Reproduzo trecho da reportagem Pública/Intercept:
Em outubro de 2015, Leslie fez parte da comitiva de 18 agentes americanos que foram a Curitiba se reunir com procuradores e advogados de delatores sem passar pelo Ministério da Justiça, órgão que deveria, segundo a lei, intermediar todas as matérias de assistência jurídica com os EUA, segundo revelaram Agência Pública e The Intercept Brasil.
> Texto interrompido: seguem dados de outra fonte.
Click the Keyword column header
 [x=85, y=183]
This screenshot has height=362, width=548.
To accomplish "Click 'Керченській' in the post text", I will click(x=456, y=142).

A proximidade com a equipe da Lava Jato era tanta que Leslie foi um dos agentes do FBI que posaram com um cartaz apoiando o projeto de lei das 10 Medidas Contra a Corrupção, bandeira da Força-Tarefa e em especial do seu chefe, Deltan Dallagnol, que foi derrotada no Congresso Nacional.
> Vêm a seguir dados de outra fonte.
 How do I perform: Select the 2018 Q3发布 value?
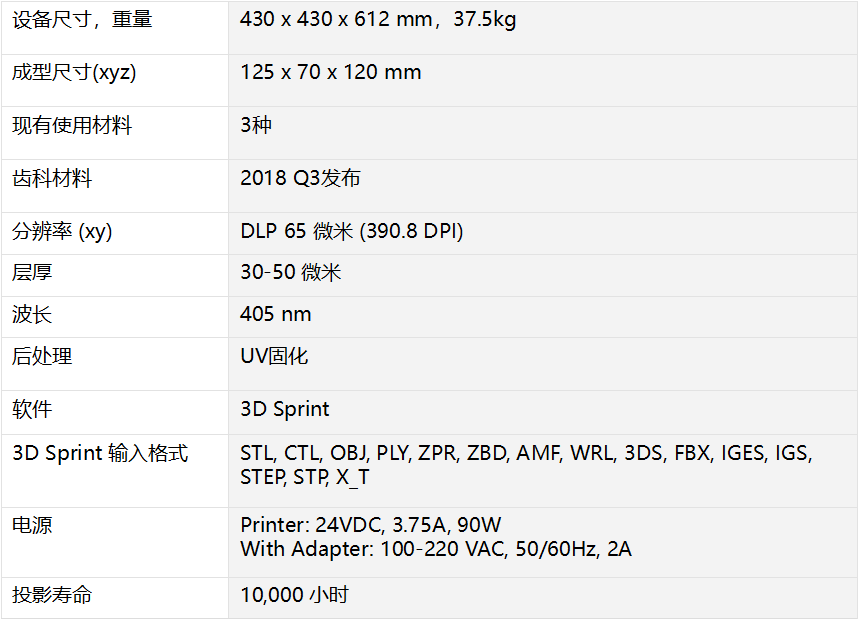click(300, 179)
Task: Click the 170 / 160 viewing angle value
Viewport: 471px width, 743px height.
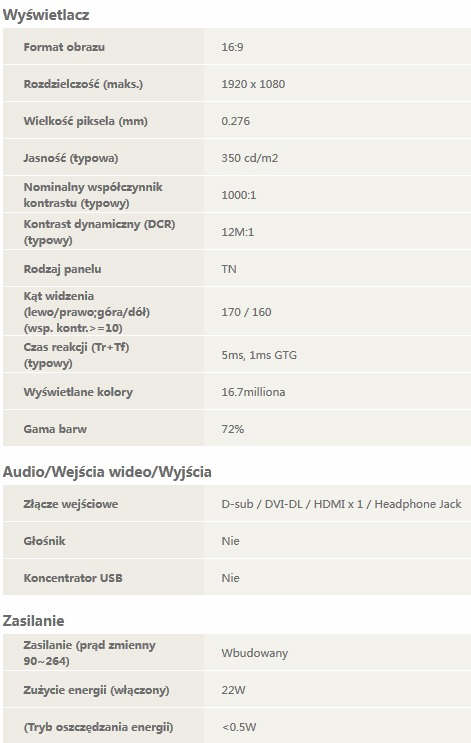Action: click(246, 312)

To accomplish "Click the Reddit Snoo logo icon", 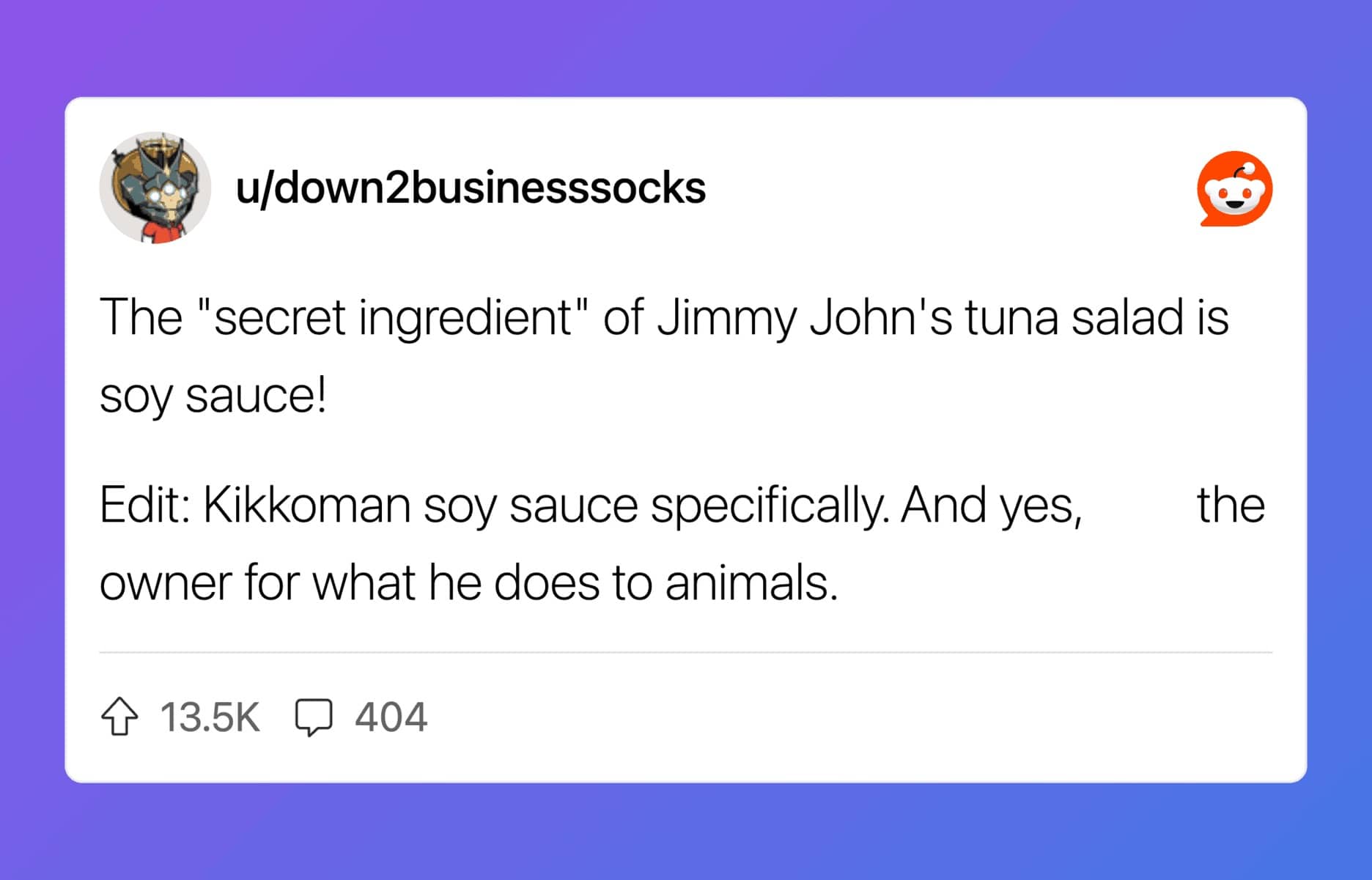I will (1235, 188).
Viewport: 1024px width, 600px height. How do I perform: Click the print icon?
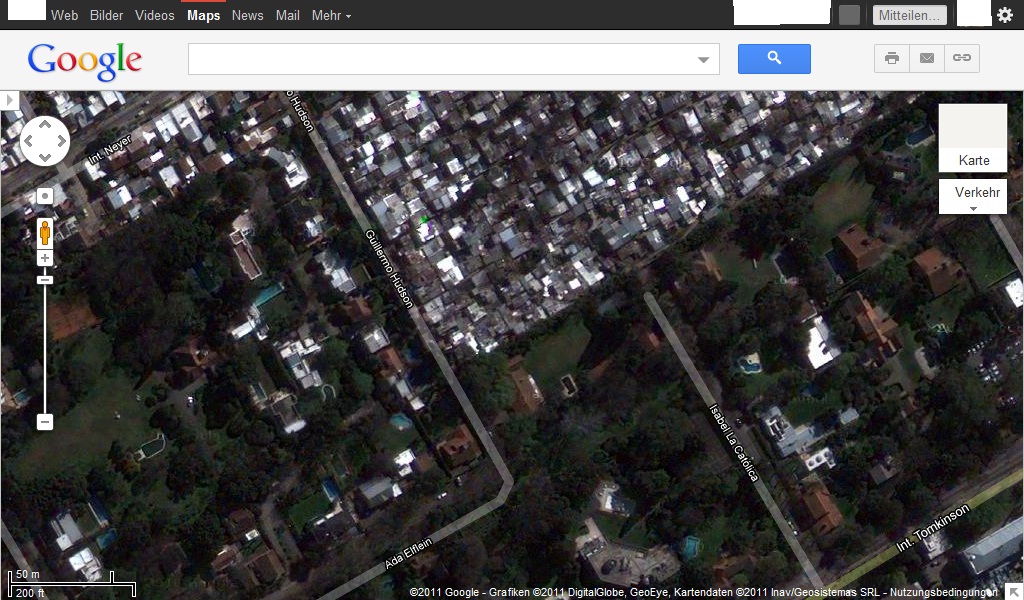(x=892, y=59)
Em um chat com Deltan em 18 de maio de 2016 constante do arquivo entregue ao site The Intercept Brasil, a procuradora Thaméa Danelon, ex-coordenadora da Força-Tarefa em São Paulo, brincou antes de uma viagem para os EUA: "Vou tentar tirar uma foto c a Jennifer Lopes e o cartaz das 10 Medidas", brinca ela. "Os agentes do FBI já apoiaram. Mas não pode publicar a foto ok? Eles não deixaram", explica Thaméa (...)
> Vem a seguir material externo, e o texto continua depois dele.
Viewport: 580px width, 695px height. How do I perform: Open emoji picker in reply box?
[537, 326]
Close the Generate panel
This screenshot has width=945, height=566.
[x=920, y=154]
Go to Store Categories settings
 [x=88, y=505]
Observem como o FBI estava na jogada praticamente desde o começo. Em outubro de 2015, a operação tinha pouco mais de um ano. Segue mais um trecho da reportagem:
Thaméa diz que na foto todos são agentes, com exceção de uma tradutora brasileira. Mostrando familiaridade com a agente americana, Deltan Dallagnol se entusiasma e diz que a imagem lembra o filme Missão Impossível, estrelado por Tom Cruise. "Legal a foto! A Leslie está em todas rs".
MAS ISSO PODE?
Procuradores, a exemplo de juízes, podem exercer o magistério e escrever artigos na imprensa. Todos sabem que "Terça Livre" é um veículo de propaganda destinado a fazer a guerra cultural do bolsonarismo. Faz militância política aberta. E lá está uma procuradora da República como colunista.
Matéria para o Conselho Nacional do Ministério Público.
QUEM ESTÁ SURPRESO?
O anúncio pode ser despudorado, mas não surpreendente. Afinal, o chefão da coisa toda, Sergio Moro, foi ser ministro de Bolsonaro. Deu errado e caiu em desgraça. Mas a base continuou fiel ao "Mito", não é mesmo?
Todas as vezes em que apontei a óbvia vinculação entre Lava Jato e bolsonarismo, vinham as contestações. Inúteis, claro!
Em agosto de 2019, no programa GloboNews Painel, em que debateu com o advogado Walfrido Warde, Carlos Fernando, hoje ex-procurador e então o nª 2 da operação em Curitiba, confessou:
"Infelizmente, no Brasil, nós vivemos um maniqueísmo, né? Então nós chegamos... Inclusive, no sistema de dois turnos, faz com que as coisas aconteçam dessa forma. É evidente que, dentro da Lava Jato, dentro desses órgãos públicos, de centenas de pessoas, existem lava-jatistas que são a favor do Bolsonaro. Muito difícil seria ser a favor de um candidato que vinha de um partido que tinha o objetivo claro de destruir a Lava Jato. Seria muito difícil acreditar que... Então nós vivemos este dilema: entre a cruz e a caldeirinha; entre o diabo e o coisa ruim, como diria o velho Brizola. Nós precisamos parar com isso. Nós realmente temos que ter opções. Infelizmente, um lado escolheu o outro. E, naturalmente, na Lava Jato, muitos entenderam que o mal menor era Bolsonaro. Eu creio que essa era uma decisão até óbvia, pelas circunstâncias que Fernando Haddad representava justamente tudo aquilo que nós estávamos tentando evitar, que era o fim da operação. Agora, infelizmente, o Bolsonaro está conseguindo fazer".
Na origem moral da montanha dos 500 mil mortos, como se vê, está a Lava Jato. E não era uma adesão circunstancial.
Thaméa está no lugar certo. Espero que seja a antessala de uma candidatura à Câmara. Assim, ela deixa o MPF, que não parece ser o seu lugar. Segundo o meu gosto, nem a Câmara é. Mas isso é com o eleitor.